従来、この種の配管接続構造として、図3に示すように、接続対象の第1および第2の金属配管30、31のうち、第1の金属配管30にナット部32を嵌合した後に、この金属配管30の端部にフレア部30aを一体成形し、第2の金属配管31の端部には雄ねじ部33aを有するユニオン部33を一体に接合し、このユニオン部33にフレア部30aの形状に対応した円錐状のシール面を形成することにより構成したものがある。そして、前記構成において、ナット部32をユニオン部33の雄ねじ部33aに締め付けて、フレア部30aをユニオン部33のシール面上に直接圧接させ、金属面同士のメタルシールにより第1の金属配管30と第2の金属配管31を接続する配管接続構造が周知である。
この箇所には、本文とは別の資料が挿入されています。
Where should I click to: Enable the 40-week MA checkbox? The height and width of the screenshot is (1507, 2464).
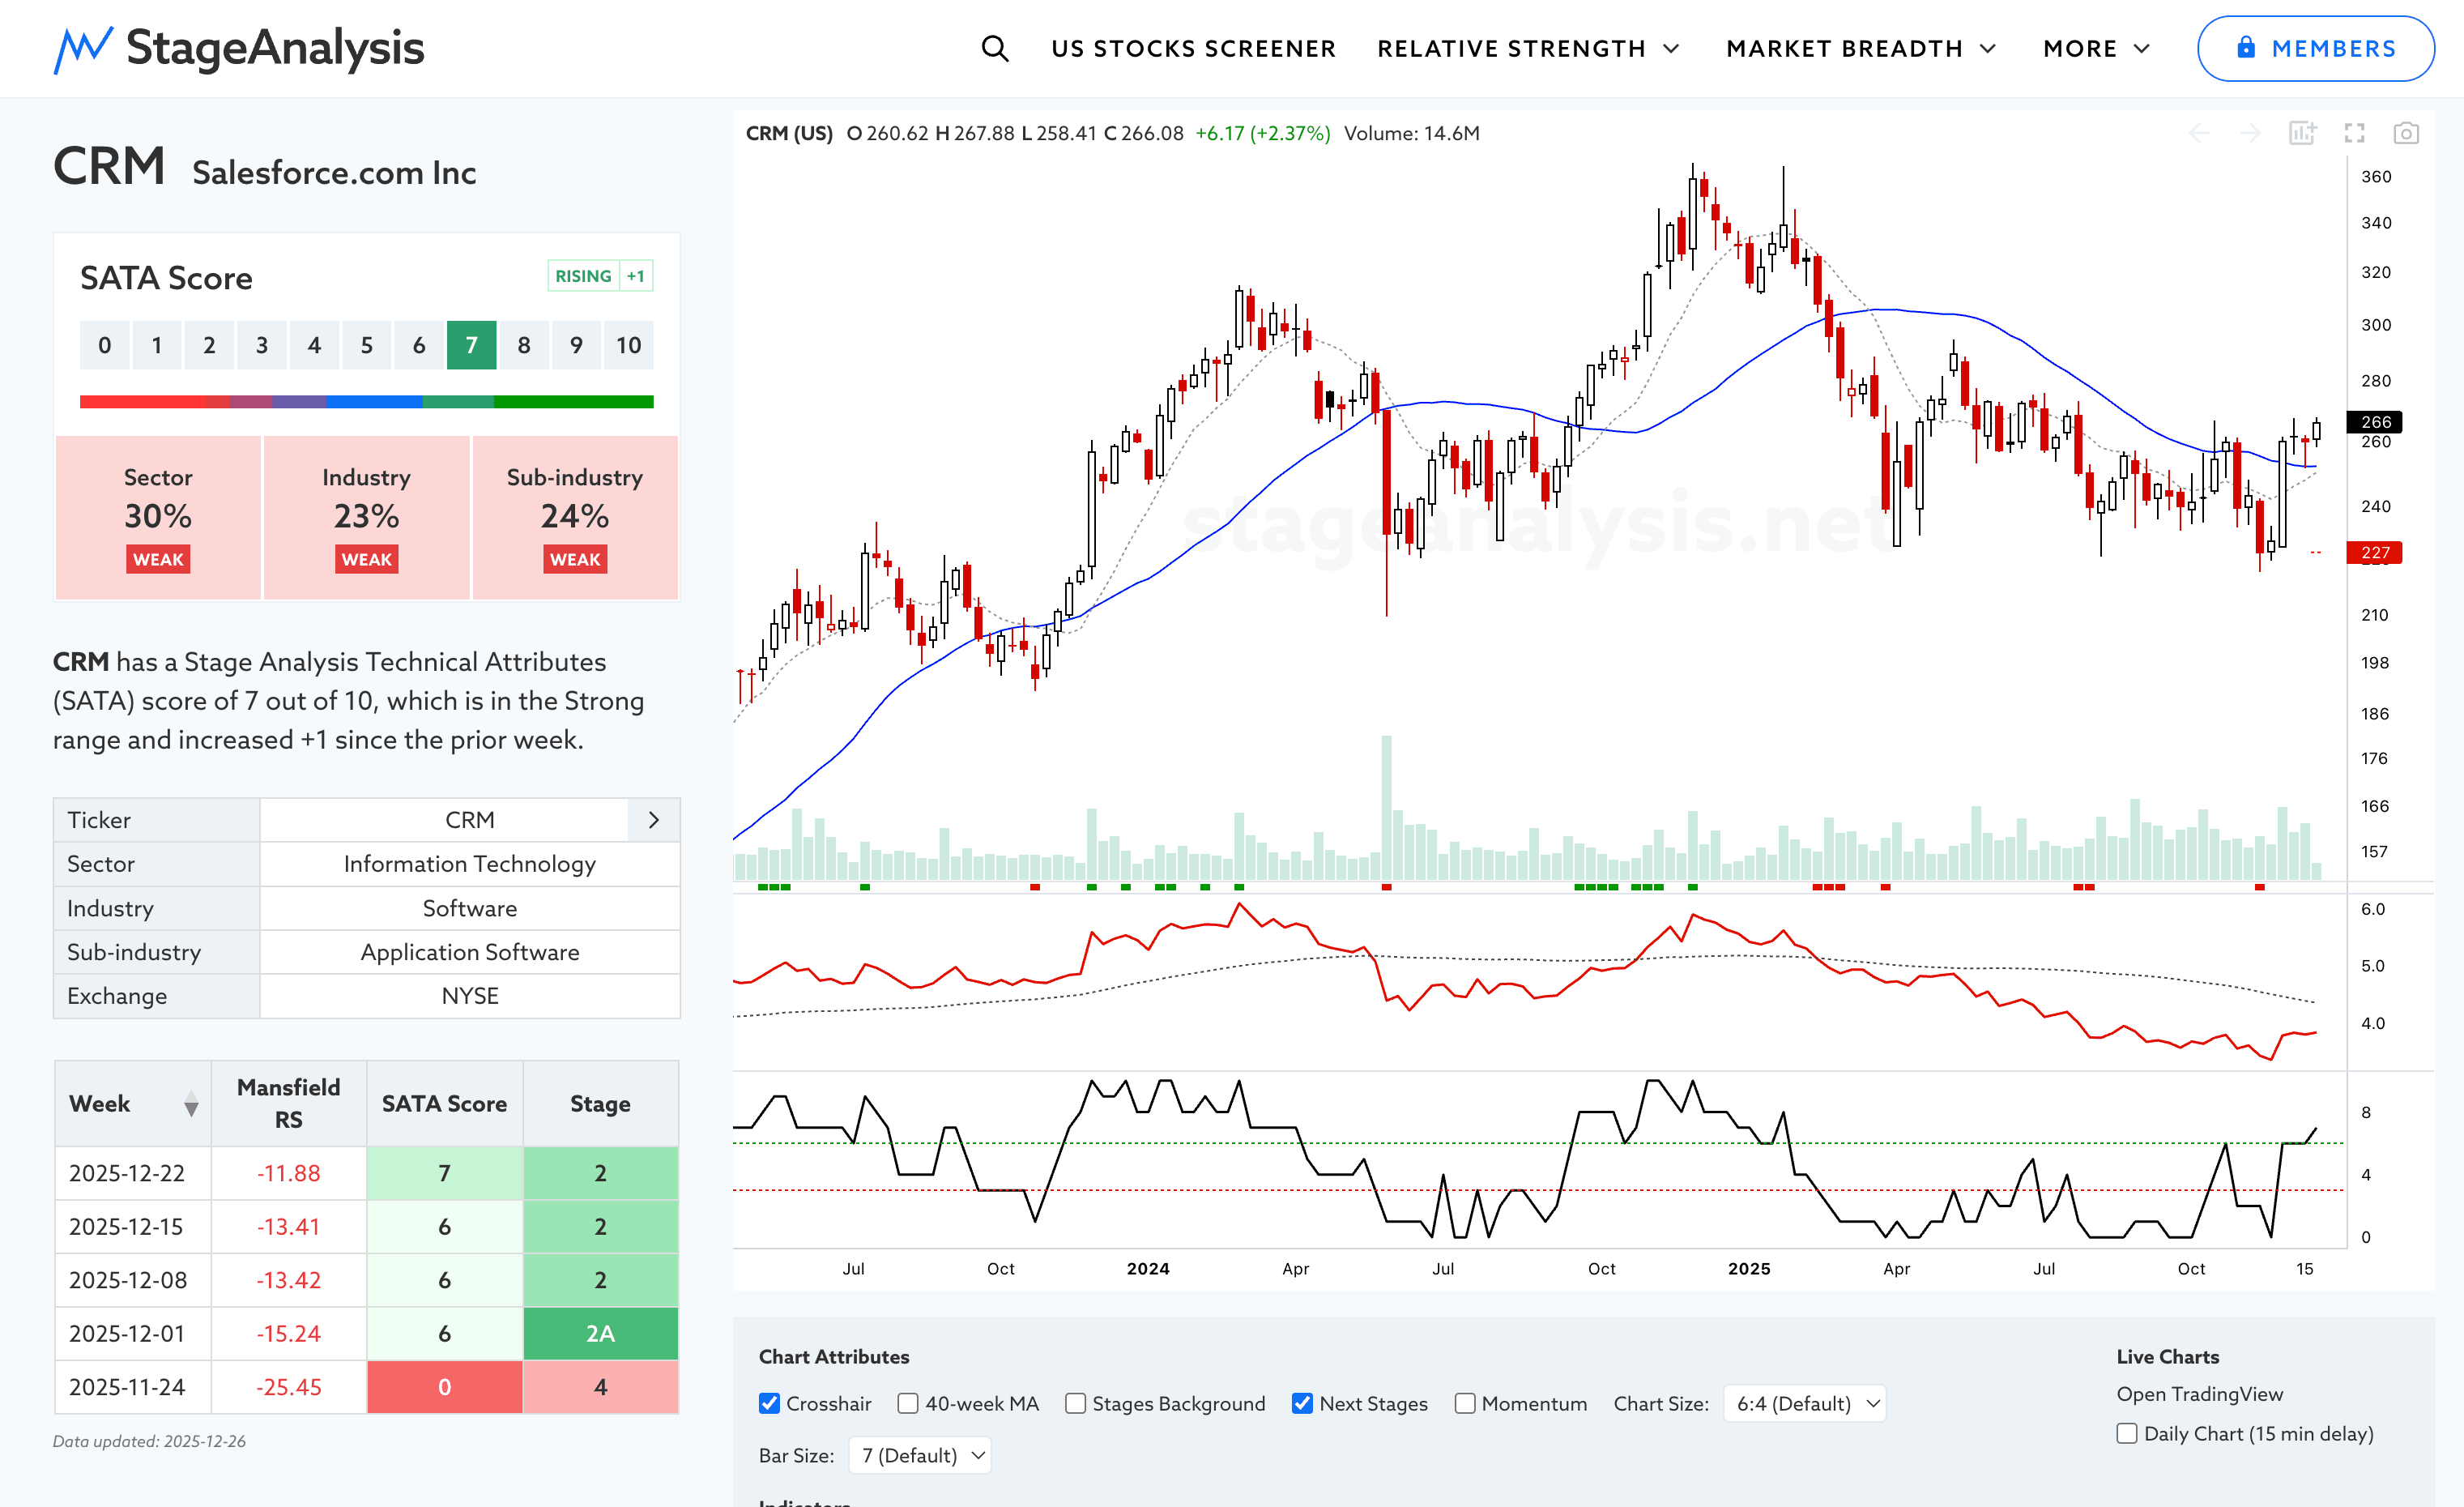tap(908, 1403)
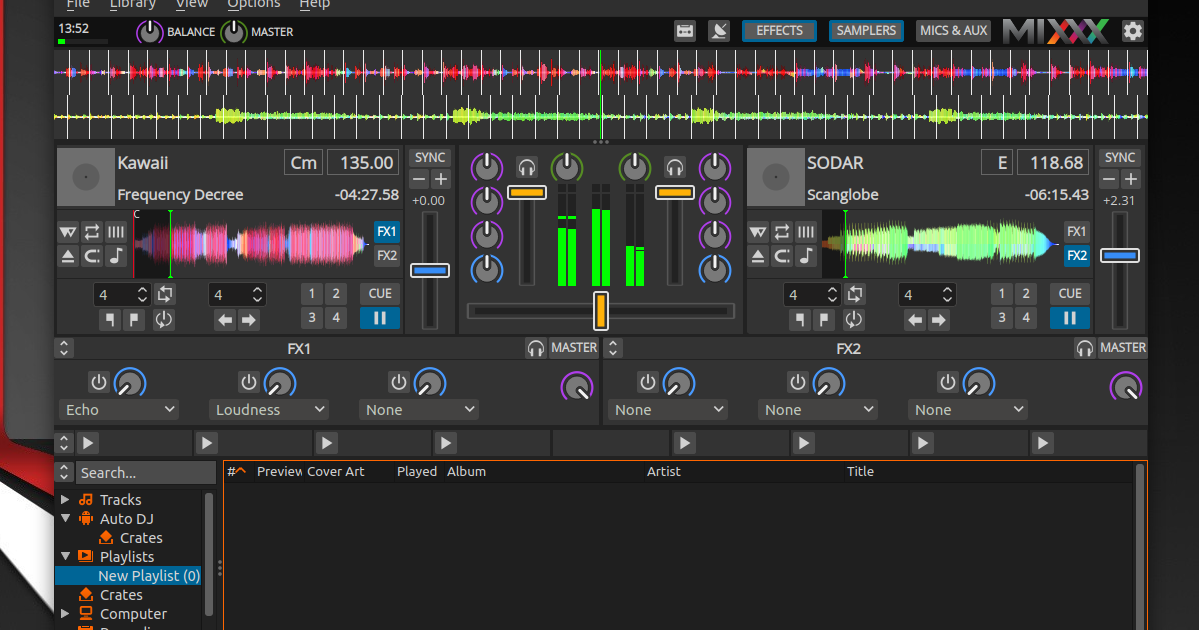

前記配管接続構造においては、配管接続部に振動等が加わった際、この振動等が原因となって、メタルシール部に摩耗、変形等が発生し、メタルシール部の面圧が低下してシール機能を低下させる問題がある。そこで、この問題を解決するものとして、ナット部32とフレア部30aとの間に、ナット部32の締め付けにより弾性的に圧縮変形して弾性力を発生する弾性部材34を介在させた配管接続構造が提案されている(例えば、特許文献1参照)。
前記特許文献1において提案された配管接続構造によれば、メタルシールのためのフレア部圧着力をナット部32の締め付け力で直接発生させるのでなく、ナット部32とフレア部30aとの間に介在した弾性部材34の弾性力でフレア部圧着力を発生させることになる。従って、配管接続部に振動等による力が加わった場合でも、弾性部材34が弾性的に伸縮して、メタルシール部に加わる力を緩和でき、その結果、振動等に起因するメタルシール部の摩耗、変形等を抑制することができる。
しかし、前記配管接続構造は、金属配管の端部に雄ねじ部を有するユニオン部を溶接により一体に接合するものである。これは、既設配管を取り替えるような場合に、予め金属配管とユニオン部の一体物を製作して置くことが困難で、従って、工場等で金属配管とユニオン部を別々に加工し、それを配管現場において接続する工法が取られており、この接続工法に溶接が用いられるのが一般的である。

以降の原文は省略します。